LISTED ENTRIES ::
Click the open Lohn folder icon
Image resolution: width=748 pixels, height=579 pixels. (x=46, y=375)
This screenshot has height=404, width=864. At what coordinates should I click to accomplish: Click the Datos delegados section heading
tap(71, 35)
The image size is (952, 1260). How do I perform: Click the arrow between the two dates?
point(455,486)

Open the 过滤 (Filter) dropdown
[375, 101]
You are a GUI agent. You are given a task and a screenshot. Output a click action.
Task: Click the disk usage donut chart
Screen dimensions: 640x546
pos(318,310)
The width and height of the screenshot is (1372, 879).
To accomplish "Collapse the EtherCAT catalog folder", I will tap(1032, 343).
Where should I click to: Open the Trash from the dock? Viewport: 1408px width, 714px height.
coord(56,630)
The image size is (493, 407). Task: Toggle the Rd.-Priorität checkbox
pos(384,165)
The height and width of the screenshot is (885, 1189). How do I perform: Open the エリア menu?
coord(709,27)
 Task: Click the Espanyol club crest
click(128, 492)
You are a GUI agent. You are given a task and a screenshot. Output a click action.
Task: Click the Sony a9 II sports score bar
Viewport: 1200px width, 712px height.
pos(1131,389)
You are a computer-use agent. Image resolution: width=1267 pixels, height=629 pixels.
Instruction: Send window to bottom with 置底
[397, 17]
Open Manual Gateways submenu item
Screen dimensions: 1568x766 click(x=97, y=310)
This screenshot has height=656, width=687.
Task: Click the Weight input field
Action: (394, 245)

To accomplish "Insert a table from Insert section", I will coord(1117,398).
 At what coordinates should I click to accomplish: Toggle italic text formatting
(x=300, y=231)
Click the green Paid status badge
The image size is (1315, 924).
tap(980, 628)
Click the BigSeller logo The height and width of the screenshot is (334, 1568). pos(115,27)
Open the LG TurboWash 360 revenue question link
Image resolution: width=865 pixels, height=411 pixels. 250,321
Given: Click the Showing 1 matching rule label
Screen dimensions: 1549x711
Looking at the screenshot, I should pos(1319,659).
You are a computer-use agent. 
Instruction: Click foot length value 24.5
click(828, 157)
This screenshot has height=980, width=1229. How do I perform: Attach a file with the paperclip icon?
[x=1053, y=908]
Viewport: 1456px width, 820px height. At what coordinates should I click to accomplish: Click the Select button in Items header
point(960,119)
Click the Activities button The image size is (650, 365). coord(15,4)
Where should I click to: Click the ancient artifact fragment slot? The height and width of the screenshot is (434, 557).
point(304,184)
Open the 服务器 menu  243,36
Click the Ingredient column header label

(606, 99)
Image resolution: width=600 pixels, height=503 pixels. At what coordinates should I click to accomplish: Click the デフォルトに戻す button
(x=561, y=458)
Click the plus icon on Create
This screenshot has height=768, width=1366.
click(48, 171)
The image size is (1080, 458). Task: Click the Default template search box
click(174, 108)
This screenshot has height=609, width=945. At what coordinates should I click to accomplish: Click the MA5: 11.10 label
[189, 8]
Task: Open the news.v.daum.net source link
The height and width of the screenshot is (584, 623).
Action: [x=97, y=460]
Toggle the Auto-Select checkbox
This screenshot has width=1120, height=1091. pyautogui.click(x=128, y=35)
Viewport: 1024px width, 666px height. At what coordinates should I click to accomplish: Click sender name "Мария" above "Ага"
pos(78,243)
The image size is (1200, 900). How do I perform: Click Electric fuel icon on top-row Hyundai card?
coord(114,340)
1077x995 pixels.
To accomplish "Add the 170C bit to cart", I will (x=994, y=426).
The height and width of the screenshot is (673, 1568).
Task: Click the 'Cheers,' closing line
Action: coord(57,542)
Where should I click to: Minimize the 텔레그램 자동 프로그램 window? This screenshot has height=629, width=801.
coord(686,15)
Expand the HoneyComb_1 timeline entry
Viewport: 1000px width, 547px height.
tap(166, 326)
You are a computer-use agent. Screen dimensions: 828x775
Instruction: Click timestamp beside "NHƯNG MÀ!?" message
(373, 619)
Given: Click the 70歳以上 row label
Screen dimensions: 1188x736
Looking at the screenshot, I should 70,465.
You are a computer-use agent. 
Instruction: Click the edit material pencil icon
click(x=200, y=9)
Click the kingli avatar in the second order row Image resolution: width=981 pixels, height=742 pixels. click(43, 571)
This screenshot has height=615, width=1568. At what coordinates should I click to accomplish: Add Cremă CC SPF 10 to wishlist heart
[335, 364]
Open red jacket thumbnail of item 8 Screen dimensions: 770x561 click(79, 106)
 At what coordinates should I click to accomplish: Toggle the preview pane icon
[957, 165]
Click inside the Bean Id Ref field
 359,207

TASK DETAILS :: All lines from the first line of the listing above through the line containing "The width and" are to be retyped exactly. Leave out any other line.

WRITTEN ANSWER ::
Click the open Lohn folder icon
Image resolution: width=748 pixels, height=579 pixels. (x=46, y=375)
This screenshot has height=404, width=864. At what coordinates should I click to accomplish: Click the Datos delegados section heading
tap(71, 35)
The image size is (952, 1260). How do I perform: Click the arrow between the two dates?
point(455,486)

Open the 过滤 (Filter) dropdown
[375, 101]
You are a GUI agent. You are given a task and a screenshot. Output a click action.
Task: Click the disk usage donut chart
Screen dimensions: 640x546
pos(318,310)
The width and height of the screenshot is (1372, 879).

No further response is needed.